- Born: Nikolay Dvortsov 1917 Kurilovka, Russia
- Died: 1985 (aged 67–68) Altai Krai, Russia
- Occupation: Writer
- Writing career
- Genre: socialist realism

= Nikolai Dvortsov =

Nikolai Grigoryevich Dvortsov (Николай Григорьевич Дворцо́в, 6 December 1917 - 25 January 1985) was a Soviet writer and a member of the Union of Soviet Writers since 1955.

Dvortsov was born in Kurilovka (now in Novouzensky District, Russia). During World War II he was drafted into the Red Army and participated in the Anglo-Soviet invasion of Iran in 1941. In May 1942, he participated in the operation to liberate Kharkov, where he was captured, and sent to a labor camp in Bergen, Norway. He organized a resistance group in the camp, with connection with Norwegian communists. Six members of the group were killed by Nazis in 1944.

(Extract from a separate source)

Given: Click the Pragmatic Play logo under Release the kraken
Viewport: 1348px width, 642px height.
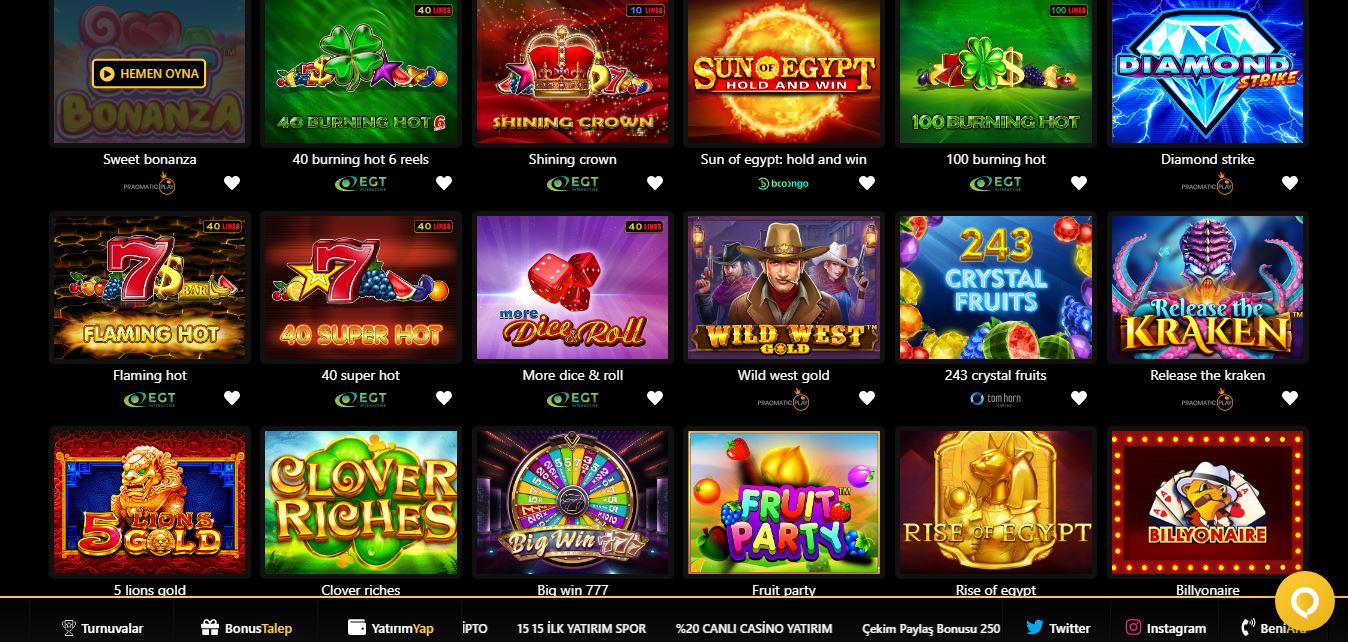Looking at the screenshot, I should pos(1208,399).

After the war, Dvortsov lived in the Altai. He worked as the head of the operational department of the regional savings banks management committee, as well as a reporter for the Stalinovskaya Smena newspaper. In his free time he engaged in literary work. His best known work was the novel More b'etsa o skaly (Waves dash against the rocks; 1961) about his time as a prisoner of war.